BEGIN
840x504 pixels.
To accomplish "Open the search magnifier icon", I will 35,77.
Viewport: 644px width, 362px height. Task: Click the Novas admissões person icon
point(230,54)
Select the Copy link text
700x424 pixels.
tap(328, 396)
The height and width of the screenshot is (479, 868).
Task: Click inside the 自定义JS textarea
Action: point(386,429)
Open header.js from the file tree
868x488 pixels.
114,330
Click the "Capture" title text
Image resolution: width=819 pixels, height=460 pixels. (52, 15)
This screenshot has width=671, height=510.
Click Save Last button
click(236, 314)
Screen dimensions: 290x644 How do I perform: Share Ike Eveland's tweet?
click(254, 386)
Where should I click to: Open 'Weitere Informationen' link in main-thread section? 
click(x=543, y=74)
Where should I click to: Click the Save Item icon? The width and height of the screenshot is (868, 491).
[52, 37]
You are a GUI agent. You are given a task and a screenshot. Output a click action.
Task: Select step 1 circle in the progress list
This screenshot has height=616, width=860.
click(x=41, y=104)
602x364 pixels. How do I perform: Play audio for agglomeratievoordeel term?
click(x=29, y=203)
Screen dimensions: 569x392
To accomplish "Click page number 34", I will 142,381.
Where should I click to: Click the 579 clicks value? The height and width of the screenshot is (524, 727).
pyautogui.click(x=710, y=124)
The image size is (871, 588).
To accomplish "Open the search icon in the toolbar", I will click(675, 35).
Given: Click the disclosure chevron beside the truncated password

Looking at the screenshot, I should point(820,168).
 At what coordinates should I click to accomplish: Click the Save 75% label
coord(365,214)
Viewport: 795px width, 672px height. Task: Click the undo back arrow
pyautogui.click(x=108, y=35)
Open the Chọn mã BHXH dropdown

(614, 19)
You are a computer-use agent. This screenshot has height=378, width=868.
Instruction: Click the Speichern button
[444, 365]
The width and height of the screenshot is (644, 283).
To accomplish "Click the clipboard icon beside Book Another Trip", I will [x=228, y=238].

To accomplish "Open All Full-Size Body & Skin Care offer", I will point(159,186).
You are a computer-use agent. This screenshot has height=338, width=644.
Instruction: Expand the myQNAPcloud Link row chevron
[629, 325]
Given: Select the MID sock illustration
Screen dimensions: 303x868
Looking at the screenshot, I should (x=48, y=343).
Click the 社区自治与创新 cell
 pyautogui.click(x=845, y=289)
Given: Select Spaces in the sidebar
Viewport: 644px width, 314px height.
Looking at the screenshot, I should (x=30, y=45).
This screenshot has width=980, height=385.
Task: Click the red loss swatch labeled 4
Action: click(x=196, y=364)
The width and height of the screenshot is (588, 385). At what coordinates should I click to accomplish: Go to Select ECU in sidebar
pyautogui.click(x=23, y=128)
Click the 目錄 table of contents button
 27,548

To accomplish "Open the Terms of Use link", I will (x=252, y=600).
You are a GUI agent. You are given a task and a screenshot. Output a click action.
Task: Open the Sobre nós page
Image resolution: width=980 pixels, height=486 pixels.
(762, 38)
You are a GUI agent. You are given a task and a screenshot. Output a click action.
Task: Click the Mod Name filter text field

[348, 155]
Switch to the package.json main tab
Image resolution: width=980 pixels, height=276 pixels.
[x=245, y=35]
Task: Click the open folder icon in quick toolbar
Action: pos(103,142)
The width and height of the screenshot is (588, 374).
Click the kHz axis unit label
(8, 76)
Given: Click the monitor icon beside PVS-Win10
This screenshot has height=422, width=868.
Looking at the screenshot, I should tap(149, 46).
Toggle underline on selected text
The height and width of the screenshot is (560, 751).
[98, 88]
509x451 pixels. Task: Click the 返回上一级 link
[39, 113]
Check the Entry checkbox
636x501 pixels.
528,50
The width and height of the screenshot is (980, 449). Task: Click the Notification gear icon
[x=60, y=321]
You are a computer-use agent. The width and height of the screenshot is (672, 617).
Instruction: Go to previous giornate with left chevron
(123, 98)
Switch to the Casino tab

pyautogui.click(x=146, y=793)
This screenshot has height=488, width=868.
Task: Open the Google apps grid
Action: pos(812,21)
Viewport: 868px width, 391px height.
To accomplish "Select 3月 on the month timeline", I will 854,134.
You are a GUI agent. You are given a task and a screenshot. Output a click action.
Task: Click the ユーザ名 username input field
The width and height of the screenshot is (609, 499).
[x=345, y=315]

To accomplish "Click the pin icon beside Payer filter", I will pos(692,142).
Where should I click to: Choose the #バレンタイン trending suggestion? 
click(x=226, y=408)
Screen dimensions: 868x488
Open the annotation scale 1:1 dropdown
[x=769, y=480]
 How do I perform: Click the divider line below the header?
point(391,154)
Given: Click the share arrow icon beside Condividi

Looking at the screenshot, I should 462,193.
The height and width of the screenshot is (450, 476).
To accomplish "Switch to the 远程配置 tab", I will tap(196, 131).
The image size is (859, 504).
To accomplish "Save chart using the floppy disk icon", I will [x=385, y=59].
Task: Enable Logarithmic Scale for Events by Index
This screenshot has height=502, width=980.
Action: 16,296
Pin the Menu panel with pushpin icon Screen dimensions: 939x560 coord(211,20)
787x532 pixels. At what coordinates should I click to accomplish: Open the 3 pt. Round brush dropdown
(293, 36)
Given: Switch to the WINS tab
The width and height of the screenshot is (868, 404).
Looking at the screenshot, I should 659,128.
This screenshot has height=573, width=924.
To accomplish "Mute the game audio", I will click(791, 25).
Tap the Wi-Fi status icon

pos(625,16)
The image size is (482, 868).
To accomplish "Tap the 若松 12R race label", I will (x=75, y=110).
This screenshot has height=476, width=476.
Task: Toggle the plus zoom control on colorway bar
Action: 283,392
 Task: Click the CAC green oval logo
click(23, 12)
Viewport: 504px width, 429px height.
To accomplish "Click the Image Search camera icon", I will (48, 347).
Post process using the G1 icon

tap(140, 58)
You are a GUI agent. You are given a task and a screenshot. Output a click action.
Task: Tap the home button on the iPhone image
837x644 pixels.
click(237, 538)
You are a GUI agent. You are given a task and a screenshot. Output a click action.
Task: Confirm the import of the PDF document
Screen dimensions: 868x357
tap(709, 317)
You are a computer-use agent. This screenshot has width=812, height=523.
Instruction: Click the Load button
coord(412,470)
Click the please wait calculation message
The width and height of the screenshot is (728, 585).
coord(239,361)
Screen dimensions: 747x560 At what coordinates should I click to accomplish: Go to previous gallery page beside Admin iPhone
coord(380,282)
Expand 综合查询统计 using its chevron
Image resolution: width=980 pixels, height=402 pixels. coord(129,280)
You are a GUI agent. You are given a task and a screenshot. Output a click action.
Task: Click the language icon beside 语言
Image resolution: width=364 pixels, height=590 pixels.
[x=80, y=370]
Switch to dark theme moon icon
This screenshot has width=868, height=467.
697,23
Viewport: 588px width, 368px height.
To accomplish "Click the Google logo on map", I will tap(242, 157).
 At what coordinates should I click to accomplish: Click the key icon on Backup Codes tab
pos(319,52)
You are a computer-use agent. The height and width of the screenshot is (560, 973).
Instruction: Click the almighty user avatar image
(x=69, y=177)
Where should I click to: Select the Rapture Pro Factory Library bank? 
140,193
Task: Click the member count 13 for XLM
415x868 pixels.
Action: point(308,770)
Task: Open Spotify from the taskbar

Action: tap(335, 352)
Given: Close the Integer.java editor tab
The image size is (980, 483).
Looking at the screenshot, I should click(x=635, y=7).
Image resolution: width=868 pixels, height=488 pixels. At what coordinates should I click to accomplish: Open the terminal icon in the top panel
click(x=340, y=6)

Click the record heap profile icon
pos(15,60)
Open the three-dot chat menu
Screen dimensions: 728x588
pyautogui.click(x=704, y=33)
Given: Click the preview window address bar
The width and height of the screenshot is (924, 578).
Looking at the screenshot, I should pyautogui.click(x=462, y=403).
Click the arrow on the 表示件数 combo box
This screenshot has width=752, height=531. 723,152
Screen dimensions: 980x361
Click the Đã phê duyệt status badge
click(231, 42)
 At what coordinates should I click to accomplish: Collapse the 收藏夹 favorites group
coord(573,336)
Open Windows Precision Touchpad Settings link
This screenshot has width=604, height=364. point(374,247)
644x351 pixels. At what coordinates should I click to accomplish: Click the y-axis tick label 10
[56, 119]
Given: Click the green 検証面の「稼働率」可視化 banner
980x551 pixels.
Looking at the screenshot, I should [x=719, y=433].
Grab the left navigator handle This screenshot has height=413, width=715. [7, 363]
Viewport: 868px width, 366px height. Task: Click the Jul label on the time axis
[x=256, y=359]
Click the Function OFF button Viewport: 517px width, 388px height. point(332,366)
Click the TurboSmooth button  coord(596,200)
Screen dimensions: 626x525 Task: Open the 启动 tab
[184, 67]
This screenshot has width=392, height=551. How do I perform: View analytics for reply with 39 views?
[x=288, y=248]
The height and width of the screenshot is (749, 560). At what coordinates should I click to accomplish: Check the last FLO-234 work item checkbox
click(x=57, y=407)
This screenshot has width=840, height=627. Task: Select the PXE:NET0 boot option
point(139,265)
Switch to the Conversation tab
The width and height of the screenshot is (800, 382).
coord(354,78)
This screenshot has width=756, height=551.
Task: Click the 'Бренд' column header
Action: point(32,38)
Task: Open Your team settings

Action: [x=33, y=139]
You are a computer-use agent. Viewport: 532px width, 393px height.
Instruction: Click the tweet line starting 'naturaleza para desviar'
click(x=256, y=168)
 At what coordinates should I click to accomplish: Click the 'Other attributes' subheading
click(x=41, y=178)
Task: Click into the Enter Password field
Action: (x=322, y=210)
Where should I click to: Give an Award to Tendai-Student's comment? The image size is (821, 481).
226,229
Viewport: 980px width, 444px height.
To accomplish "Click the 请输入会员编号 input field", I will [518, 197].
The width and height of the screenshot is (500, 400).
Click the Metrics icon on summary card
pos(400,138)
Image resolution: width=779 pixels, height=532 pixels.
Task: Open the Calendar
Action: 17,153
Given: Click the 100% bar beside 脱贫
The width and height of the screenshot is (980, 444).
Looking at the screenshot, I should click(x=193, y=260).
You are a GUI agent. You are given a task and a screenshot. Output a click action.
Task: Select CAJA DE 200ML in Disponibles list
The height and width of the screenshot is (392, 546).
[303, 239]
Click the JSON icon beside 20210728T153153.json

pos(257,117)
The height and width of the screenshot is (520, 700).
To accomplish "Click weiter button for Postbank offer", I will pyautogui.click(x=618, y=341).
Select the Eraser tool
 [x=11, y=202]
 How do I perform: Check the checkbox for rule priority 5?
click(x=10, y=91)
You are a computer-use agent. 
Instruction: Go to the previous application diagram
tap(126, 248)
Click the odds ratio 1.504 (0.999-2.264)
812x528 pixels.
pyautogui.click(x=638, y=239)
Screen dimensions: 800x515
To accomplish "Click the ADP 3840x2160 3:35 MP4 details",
END
What the task asks: Return the lines above, from the one containing "The width and height of the screenshot is (500, 400)." to the end, exactly as they stand.

Exercise output:
The width and height of the screenshot is (500, 400).
Click the Metrics icon on summary card
pos(400,138)
Image resolution: width=779 pixels, height=532 pixels.
Task: Open the Calendar
Action: 17,153
Given: Click the 100% bar beside 脱贫
The width and height of the screenshot is (980, 444).
Looking at the screenshot, I should click(x=193, y=260).
You are a GUI agent. You are given a task and a screenshot. Output a click action.
Task: Select CAJA DE 200ML in Disponibles list
The height and width of the screenshot is (392, 546).
[303, 239]
Click the JSON icon beside 20210728T153153.json

pos(257,117)
The height and width of the screenshot is (520, 700).
To accomplish "Click weiter button for Postbank offer", I will pyautogui.click(x=618, y=341).
Select the Eraser tool
 [x=11, y=202]
 How do I perform: Check the checkbox for rule priority 5?
click(x=10, y=91)
You are a computer-use agent. 
Instruction: Go to the previous application diagram
tap(126, 248)
Click the odds ratio 1.504 (0.999-2.264)
812x528 pixels.
pyautogui.click(x=638, y=239)
Screen dimensions: 800x515
To accomplish "Click the ADP 3840x2160 3:35 MP4 details",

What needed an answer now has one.